Extract the lines up to and including the one that contains "Task: Click location", starting with the first line of the entries below, and omit the pictures.

= Beginning of Section =

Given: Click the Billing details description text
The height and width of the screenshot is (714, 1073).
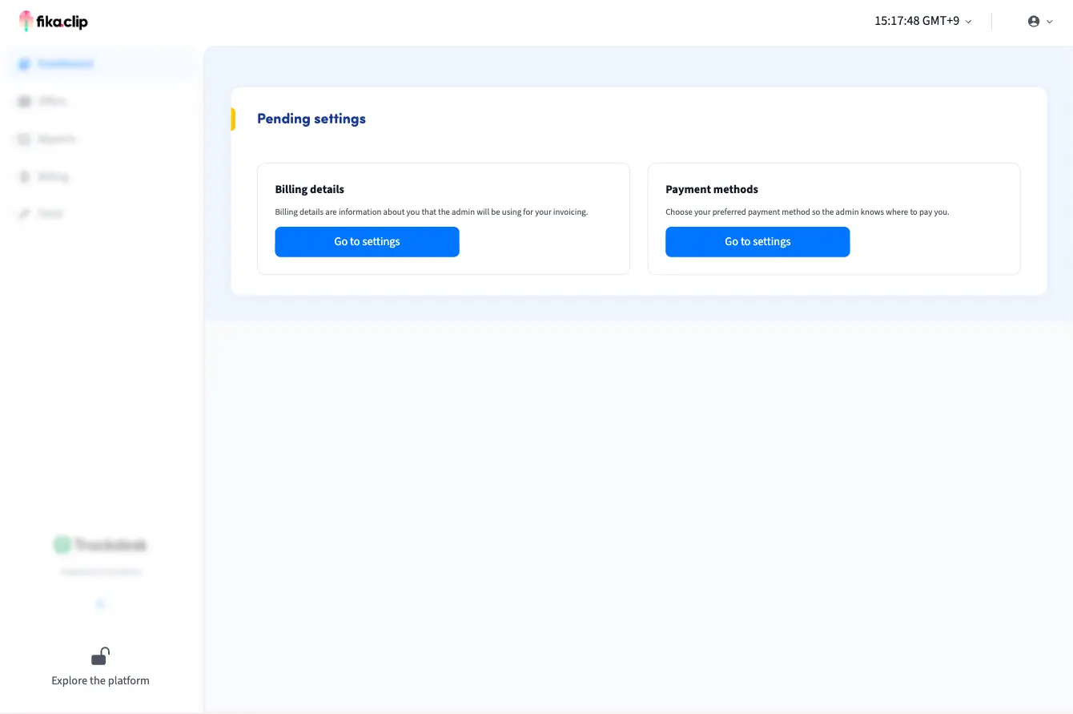Looking at the screenshot, I should [432, 212].
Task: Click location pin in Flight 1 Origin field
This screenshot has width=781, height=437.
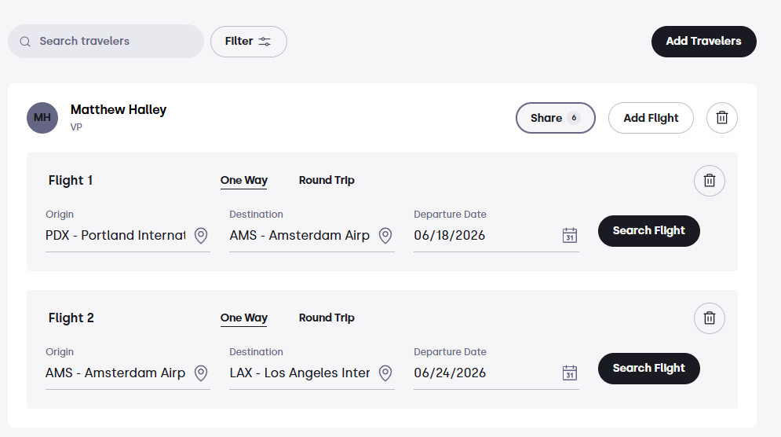Action: click(201, 236)
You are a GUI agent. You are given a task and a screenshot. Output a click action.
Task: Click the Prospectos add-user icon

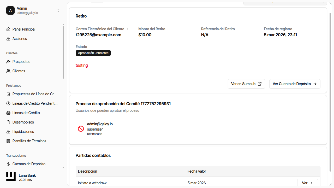click(x=8, y=62)
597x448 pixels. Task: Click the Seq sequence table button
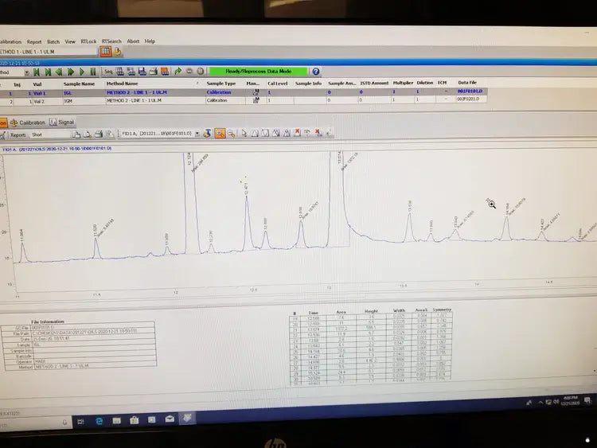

= End of Section =

* SOLUTION TO THE PROBLEM
Given: Click the Billing details description text
The height and width of the screenshot is (714, 1073).
Looking at the screenshot, I should [432, 212].
Task: Click location pin in Flight 1 Origin field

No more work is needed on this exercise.